**Task requirements**
Each line that has the string "Return" must be copied from the records below.

Collection entries:
=== Section Start ===

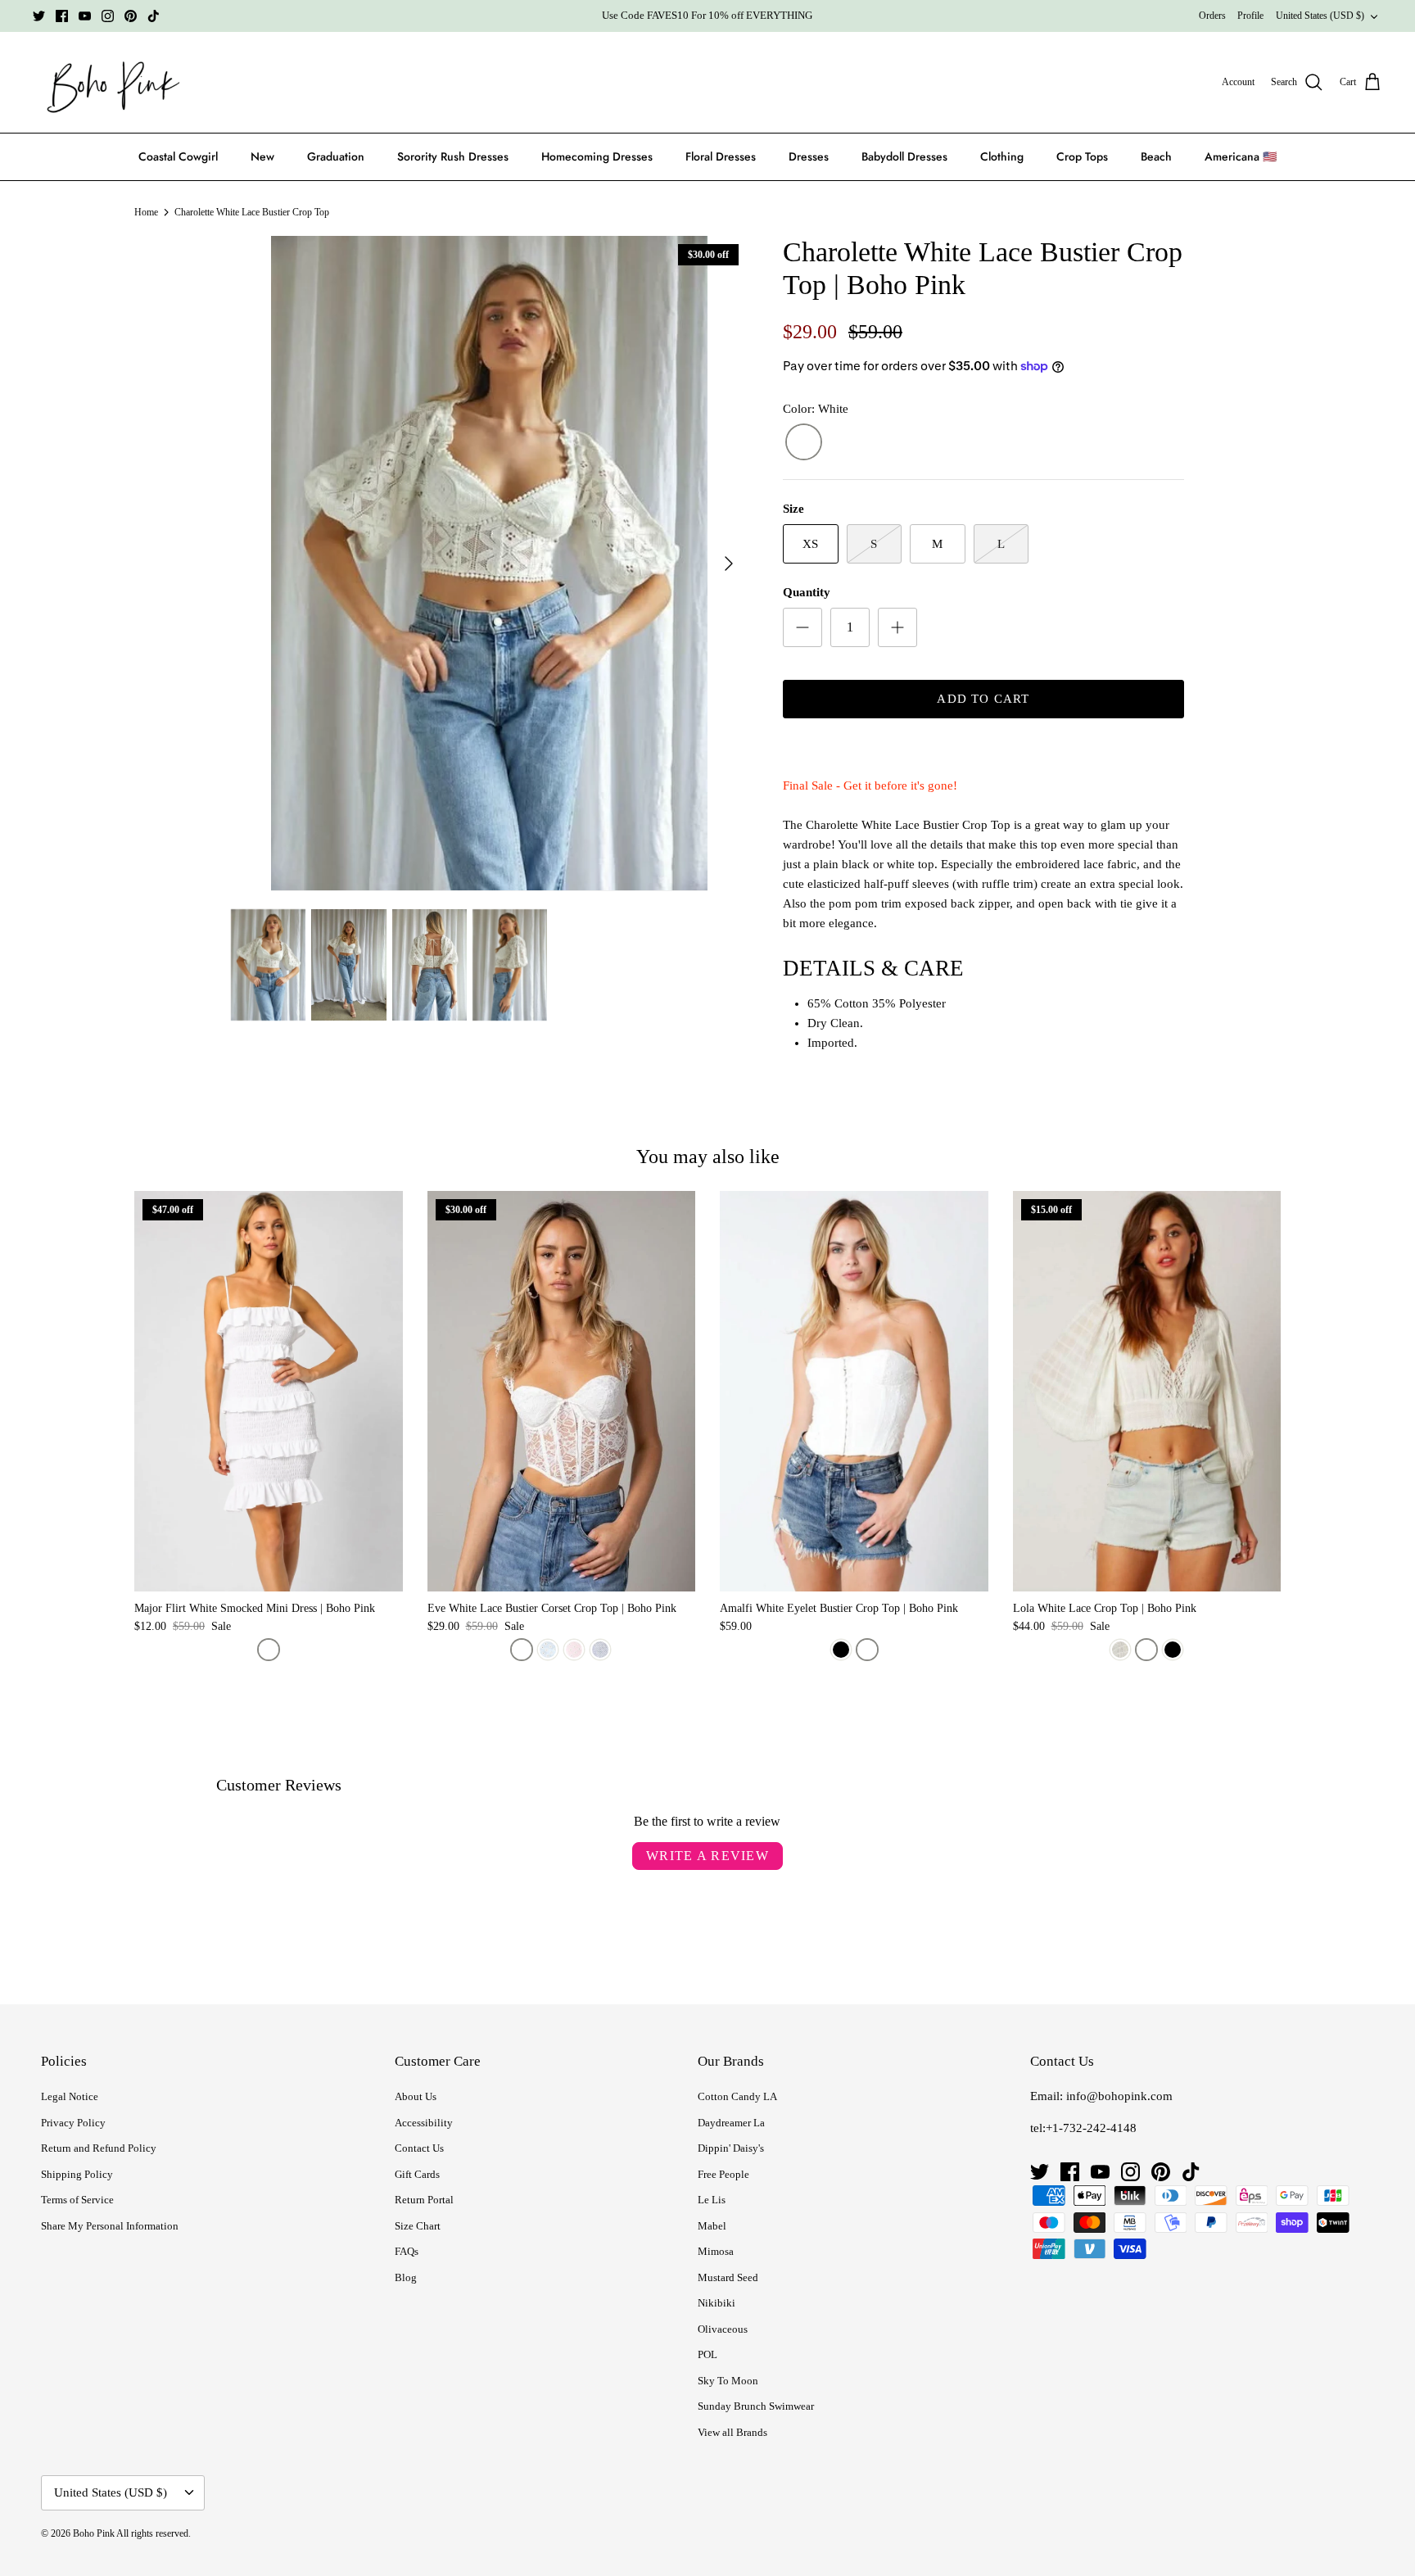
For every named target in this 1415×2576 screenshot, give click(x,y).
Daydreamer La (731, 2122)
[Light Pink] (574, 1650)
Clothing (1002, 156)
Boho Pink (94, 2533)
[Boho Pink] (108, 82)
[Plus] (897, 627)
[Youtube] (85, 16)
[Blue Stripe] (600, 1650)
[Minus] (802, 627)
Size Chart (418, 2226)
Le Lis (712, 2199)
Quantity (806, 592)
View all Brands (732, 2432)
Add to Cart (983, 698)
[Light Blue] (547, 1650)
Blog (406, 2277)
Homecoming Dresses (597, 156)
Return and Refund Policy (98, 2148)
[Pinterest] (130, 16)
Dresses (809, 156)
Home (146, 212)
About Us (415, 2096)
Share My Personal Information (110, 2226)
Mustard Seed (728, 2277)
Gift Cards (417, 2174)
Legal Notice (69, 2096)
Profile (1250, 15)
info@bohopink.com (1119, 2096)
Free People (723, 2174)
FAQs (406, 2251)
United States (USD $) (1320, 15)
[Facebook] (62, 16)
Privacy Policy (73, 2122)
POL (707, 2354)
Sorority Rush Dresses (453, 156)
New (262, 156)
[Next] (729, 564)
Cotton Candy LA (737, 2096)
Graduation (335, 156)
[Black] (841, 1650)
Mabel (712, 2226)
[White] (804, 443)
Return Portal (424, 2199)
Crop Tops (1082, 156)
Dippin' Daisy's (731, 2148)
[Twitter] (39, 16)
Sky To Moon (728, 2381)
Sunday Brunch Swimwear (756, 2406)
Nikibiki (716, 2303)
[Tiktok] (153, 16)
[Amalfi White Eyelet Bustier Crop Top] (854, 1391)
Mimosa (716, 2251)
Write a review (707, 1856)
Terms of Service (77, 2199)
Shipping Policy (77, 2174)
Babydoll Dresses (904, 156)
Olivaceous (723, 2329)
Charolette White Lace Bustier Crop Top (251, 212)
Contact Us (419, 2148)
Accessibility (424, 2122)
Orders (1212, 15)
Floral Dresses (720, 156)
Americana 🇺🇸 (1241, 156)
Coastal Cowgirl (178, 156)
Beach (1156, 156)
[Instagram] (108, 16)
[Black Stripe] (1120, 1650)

=== Section End ===

**Task solution**
Return and Refund Policy (98, 2148)
Return Portal (424, 2199)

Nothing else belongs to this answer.